(Information)

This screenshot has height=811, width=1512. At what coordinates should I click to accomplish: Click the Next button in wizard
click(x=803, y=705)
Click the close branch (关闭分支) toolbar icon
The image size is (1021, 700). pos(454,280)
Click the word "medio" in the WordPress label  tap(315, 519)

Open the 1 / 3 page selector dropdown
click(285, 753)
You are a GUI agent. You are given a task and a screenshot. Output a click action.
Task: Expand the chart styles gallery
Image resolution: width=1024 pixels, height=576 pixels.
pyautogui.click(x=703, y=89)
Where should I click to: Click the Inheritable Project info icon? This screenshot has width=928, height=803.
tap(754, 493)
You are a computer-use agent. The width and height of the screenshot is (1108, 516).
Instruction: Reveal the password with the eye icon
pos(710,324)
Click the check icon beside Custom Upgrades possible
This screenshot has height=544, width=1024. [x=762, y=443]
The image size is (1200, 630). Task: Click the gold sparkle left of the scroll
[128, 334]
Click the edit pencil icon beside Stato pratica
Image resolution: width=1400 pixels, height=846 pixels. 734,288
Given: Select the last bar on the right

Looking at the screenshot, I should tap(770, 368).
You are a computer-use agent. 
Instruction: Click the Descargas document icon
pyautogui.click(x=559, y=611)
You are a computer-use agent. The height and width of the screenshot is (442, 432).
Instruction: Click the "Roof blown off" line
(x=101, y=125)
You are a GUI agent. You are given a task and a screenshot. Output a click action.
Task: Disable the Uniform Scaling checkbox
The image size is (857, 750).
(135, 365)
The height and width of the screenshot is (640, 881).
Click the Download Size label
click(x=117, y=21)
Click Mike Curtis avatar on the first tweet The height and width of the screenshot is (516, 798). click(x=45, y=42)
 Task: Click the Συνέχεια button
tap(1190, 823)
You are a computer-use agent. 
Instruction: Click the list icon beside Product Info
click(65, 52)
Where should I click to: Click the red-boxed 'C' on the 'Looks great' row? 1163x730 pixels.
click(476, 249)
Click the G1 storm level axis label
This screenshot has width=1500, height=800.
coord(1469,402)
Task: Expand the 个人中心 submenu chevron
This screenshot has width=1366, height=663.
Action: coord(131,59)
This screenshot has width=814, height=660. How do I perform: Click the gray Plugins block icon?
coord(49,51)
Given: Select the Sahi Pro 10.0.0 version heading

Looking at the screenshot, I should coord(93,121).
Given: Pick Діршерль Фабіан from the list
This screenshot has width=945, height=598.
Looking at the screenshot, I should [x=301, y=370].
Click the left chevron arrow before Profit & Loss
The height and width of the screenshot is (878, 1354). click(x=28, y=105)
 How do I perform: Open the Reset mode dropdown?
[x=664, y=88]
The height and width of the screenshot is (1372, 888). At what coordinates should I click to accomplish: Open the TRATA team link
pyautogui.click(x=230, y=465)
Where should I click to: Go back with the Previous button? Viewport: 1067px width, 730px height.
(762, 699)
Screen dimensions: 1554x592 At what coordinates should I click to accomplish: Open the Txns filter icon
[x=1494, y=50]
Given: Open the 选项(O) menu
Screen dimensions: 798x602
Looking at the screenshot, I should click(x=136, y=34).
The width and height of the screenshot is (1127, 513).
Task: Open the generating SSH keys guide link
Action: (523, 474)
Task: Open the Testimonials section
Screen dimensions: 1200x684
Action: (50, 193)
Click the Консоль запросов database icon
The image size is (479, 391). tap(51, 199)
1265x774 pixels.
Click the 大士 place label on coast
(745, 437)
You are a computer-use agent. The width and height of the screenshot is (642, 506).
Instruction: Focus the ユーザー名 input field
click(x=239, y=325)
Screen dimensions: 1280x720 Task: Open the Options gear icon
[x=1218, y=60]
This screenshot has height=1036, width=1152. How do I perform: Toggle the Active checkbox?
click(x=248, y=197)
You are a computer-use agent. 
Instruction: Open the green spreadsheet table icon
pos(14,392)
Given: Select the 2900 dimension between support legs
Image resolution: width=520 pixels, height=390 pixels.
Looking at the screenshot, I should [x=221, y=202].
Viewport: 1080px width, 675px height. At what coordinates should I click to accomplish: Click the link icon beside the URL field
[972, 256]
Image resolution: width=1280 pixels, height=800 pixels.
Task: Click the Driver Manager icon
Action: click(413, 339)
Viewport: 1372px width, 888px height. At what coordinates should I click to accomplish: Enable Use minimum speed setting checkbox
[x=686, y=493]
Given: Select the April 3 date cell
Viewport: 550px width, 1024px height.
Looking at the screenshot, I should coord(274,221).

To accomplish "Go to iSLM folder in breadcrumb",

(End Information)

__Problem requirements__. Reprint every entry exactly.

__Answer box__.
This screenshot has height=811, width=1512. At what coordinates should I click to accomplish: Click the Next button in wizard
click(x=803, y=705)
Click the close branch (关闭分支) toolbar icon
The image size is (1021, 700). pos(454,280)
Click the word "medio" in the WordPress label  tap(315, 519)

Open the 1 / 3 page selector dropdown
click(285, 753)
You are a GUI agent. You are given a task and a screenshot. Output a click action.
Task: Expand the chart styles gallery
Image resolution: width=1024 pixels, height=576 pixels.
pyautogui.click(x=703, y=89)
Where should I click to: Click the Inheritable Project info icon? This screenshot has width=928, height=803.
tap(754, 493)
You are a computer-use agent. The width and height of the screenshot is (1108, 516).
Instruction: Reveal the password with the eye icon
pos(710,324)
Click the check icon beside Custom Upgrades possible
This screenshot has height=544, width=1024. [x=762, y=443]
The image size is (1200, 630). Task: Click the gold sparkle left of the scroll
[128, 334]
Click the edit pencil icon beside Stato pratica
Image resolution: width=1400 pixels, height=846 pixels. 734,288
Given: Select the last bar on the right

Looking at the screenshot, I should tap(770, 368).
You are a computer-use agent. 
Instruction: Click the Descargas document icon
pyautogui.click(x=559, y=611)
You are a computer-use agent. The height and width of the screenshot is (442, 432).
Instruction: Click the "Roof blown off" line
(x=101, y=125)
You are a GUI agent. You are given a task and a screenshot. Output a click action.
Task: Disable the Uniform Scaling checkbox
The image size is (857, 750).
(135, 365)
The height and width of the screenshot is (640, 881).
Click the Download Size label
click(x=117, y=21)
Click Mike Curtis avatar on the first tweet The height and width of the screenshot is (516, 798). click(x=45, y=42)
 Task: Click the Συνέχεια button
tap(1190, 823)
You are a computer-use agent. 
Instruction: Click the list icon beside Product Info
click(65, 52)
Where should I click to: Click the red-boxed 'C' on the 'Looks great' row? 1163x730 pixels.
click(476, 249)
Click the G1 storm level axis label
This screenshot has width=1500, height=800.
coord(1469,402)
Task: Expand the 个人中心 submenu chevron
This screenshot has width=1366, height=663.
Action: coord(131,59)
This screenshot has width=814, height=660. How do I perform: Click the gray Plugins block icon?
coord(49,51)
Given: Select the Sahi Pro 10.0.0 version heading

Looking at the screenshot, I should coord(93,121).
Given: Pick Діршерль Фабіан from the list
This screenshot has width=945, height=598.
Looking at the screenshot, I should [x=301, y=370].
Click the left chevron arrow before Profit & Loss
The height and width of the screenshot is (878, 1354). click(x=28, y=105)
 How do I perform: Open the Reset mode dropdown?
[x=664, y=88]
The height and width of the screenshot is (1372, 888). At what coordinates should I click to accomplish: Open the TRATA team link
pyautogui.click(x=230, y=465)
Where should I click to: Go back with the Previous button? Viewport: 1067px width, 730px height.
(762, 699)
Screen dimensions: 1554x592 At what coordinates should I click to accomplish: Open the Txns filter icon
[x=1494, y=50]
Given: Open the 选项(O) menu
Screen dimensions: 798x602
Looking at the screenshot, I should click(x=136, y=34).
The width and height of the screenshot is (1127, 513).
Task: Open the generating SSH keys guide link
Action: (523, 474)
Task: Open the Testimonials section
Screen dimensions: 1200x684
Action: (50, 193)
Click the Консоль запросов database icon
The image size is (479, 391). tap(51, 199)
1265x774 pixels.
Click the 大士 place label on coast
(745, 437)
You are a computer-use agent. The width and height of the screenshot is (642, 506).
Instruction: Focus the ユーザー名 input field
click(x=239, y=325)
Screen dimensions: 1280x720 Task: Open the Options gear icon
[x=1218, y=60]
This screenshot has height=1036, width=1152. How do I perform: Toggle the Active checkbox?
click(x=248, y=197)
You are a computer-use agent. 
Instruction: Open the green spreadsheet table icon
pos(14,392)
Given: Select the 2900 dimension between support legs
Image resolution: width=520 pixels, height=390 pixels.
Looking at the screenshot, I should [x=221, y=202].
Viewport: 1080px width, 675px height. At what coordinates should I click to accomplish: Click the link icon beside the URL field
[972, 256]
Image resolution: width=1280 pixels, height=800 pixels.
Task: Click the Driver Manager icon
Action: click(413, 339)
Viewport: 1372px width, 888px height. At what coordinates should I click to accomplish: Enable Use minimum speed setting checkbox
[x=686, y=493]
Given: Select the April 3 date cell
Viewport: 550px width, 1024px height.
Looking at the screenshot, I should coord(274,221).

To accomplish "Go to iSLM folder in breadcrumb",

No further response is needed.